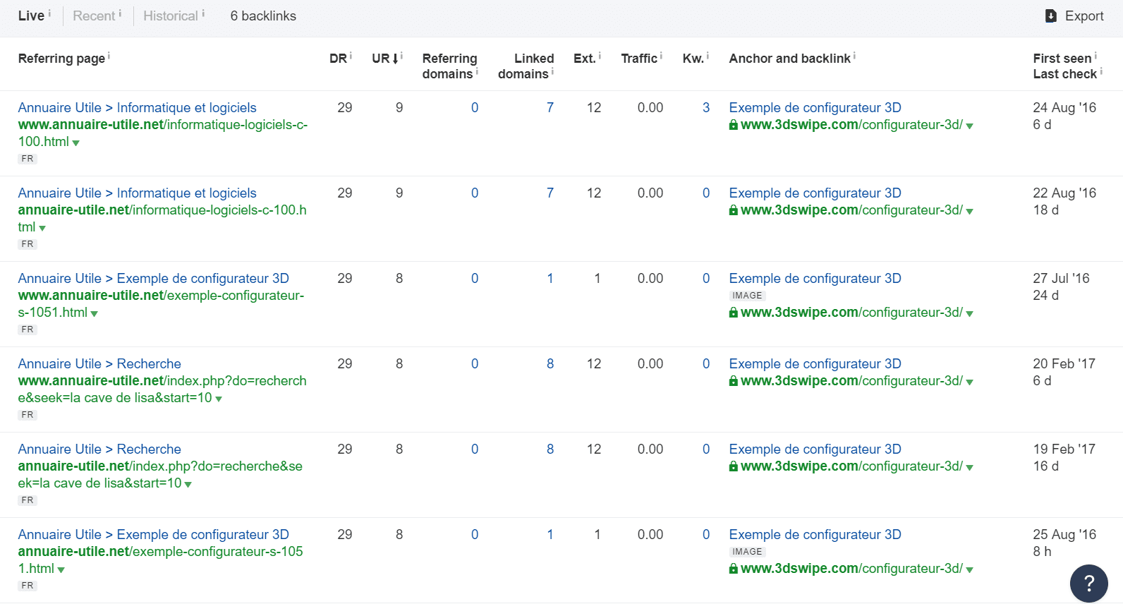Viewport: 1123px width, 604px height.
Task: Click the info icon beside First seen
Action: 1095,56
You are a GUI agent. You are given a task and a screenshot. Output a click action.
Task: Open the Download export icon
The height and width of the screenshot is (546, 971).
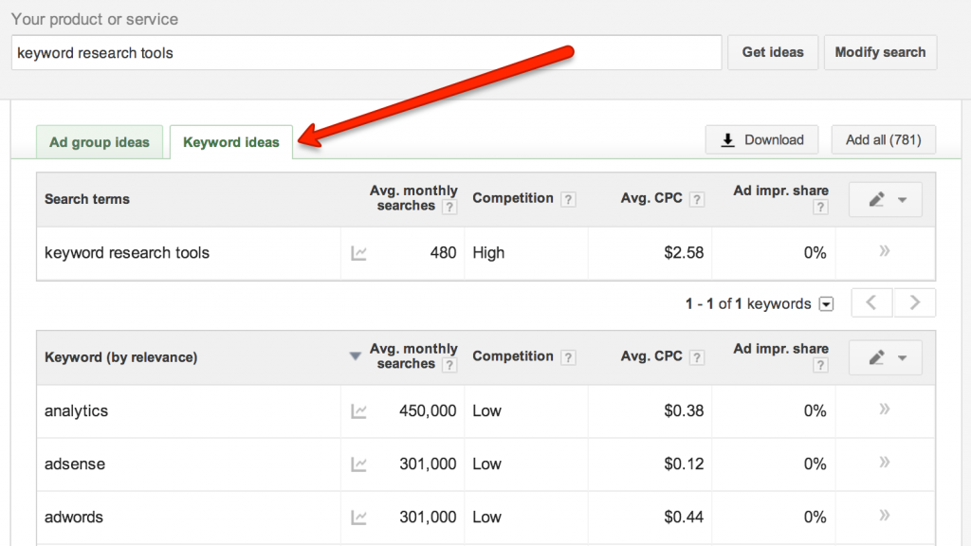(x=727, y=139)
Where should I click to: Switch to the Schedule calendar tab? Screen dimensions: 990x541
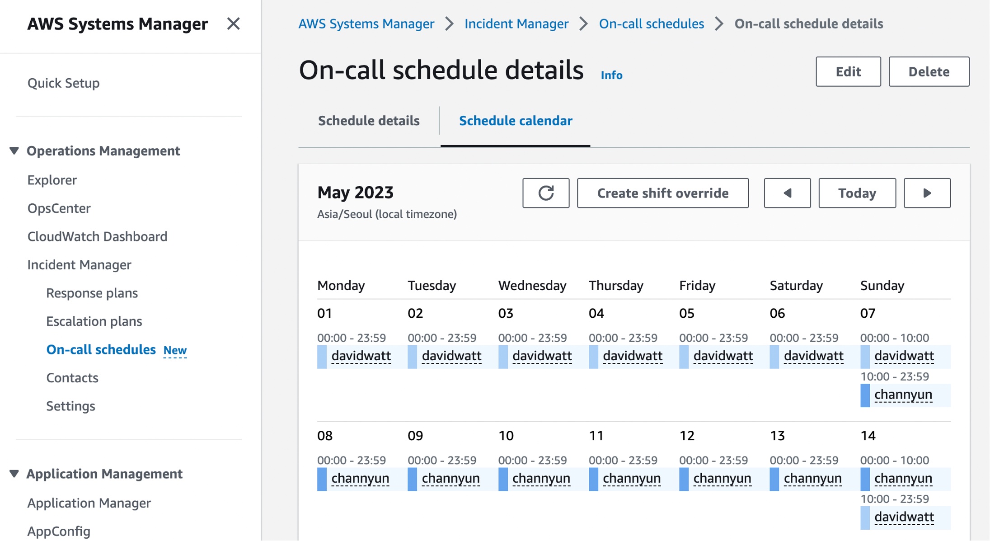pyautogui.click(x=516, y=121)
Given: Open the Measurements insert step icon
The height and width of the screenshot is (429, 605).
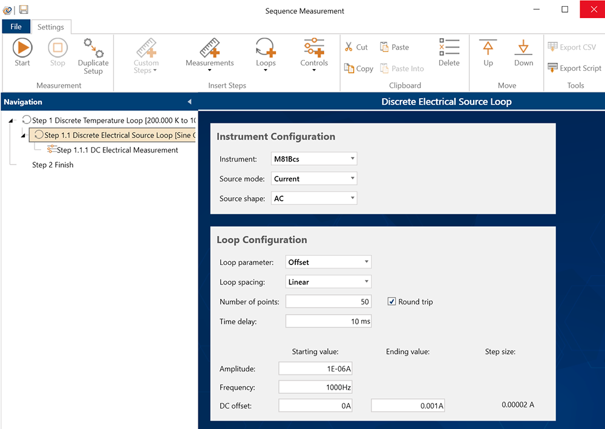Looking at the screenshot, I should point(209,48).
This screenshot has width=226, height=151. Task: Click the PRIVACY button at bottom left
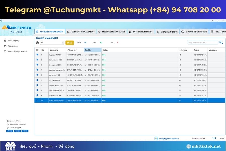point(17,131)
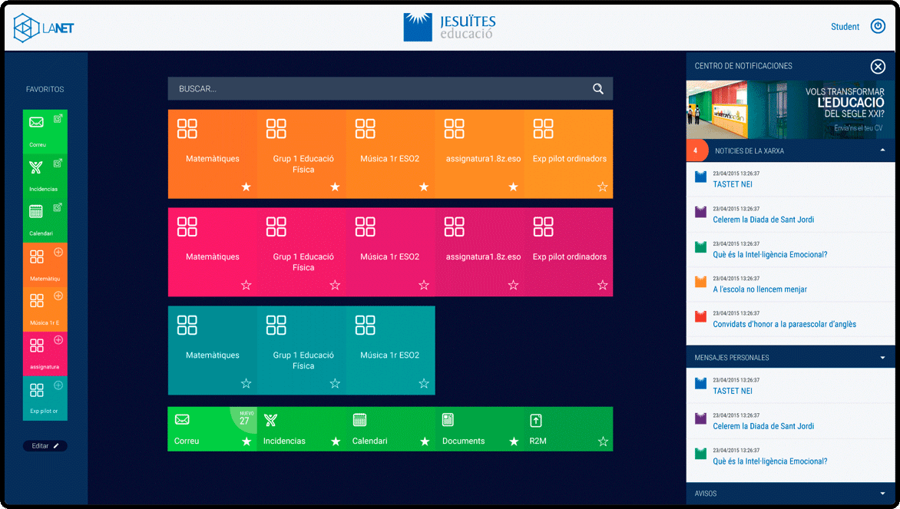This screenshot has width=900, height=509.
Task: Star the assignatura1.8z.eso pink tile
Action: pyautogui.click(x=512, y=285)
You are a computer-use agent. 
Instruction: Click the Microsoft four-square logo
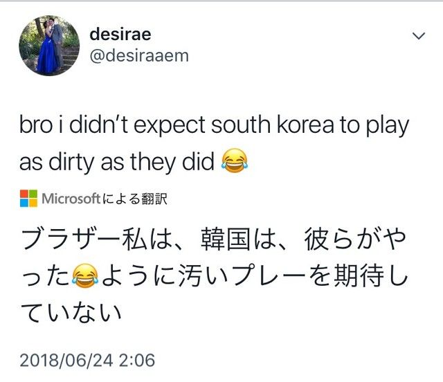28,199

> [What to work on]
Everything from the line containing "Given: Open the Measurements insert step icon" through the last line of the records above is to be reproduced exactly, except the pictures.

> [Answer to this exercise]
Given: Open the Measurements insert step icon
The height and width of the screenshot is (429, 605).
Looking at the screenshot, I should point(209,48).
This screenshot has width=226, height=151. Task: Click the PRIVACY button at bottom left
point(17,131)
This screenshot has width=900, height=509.
Task: Star the assignatura1.8z.eso pink tile
Action: pyautogui.click(x=512, y=285)
You are a computer-use agent. 
Instruction: Click the Microsoft four-square logo
28,199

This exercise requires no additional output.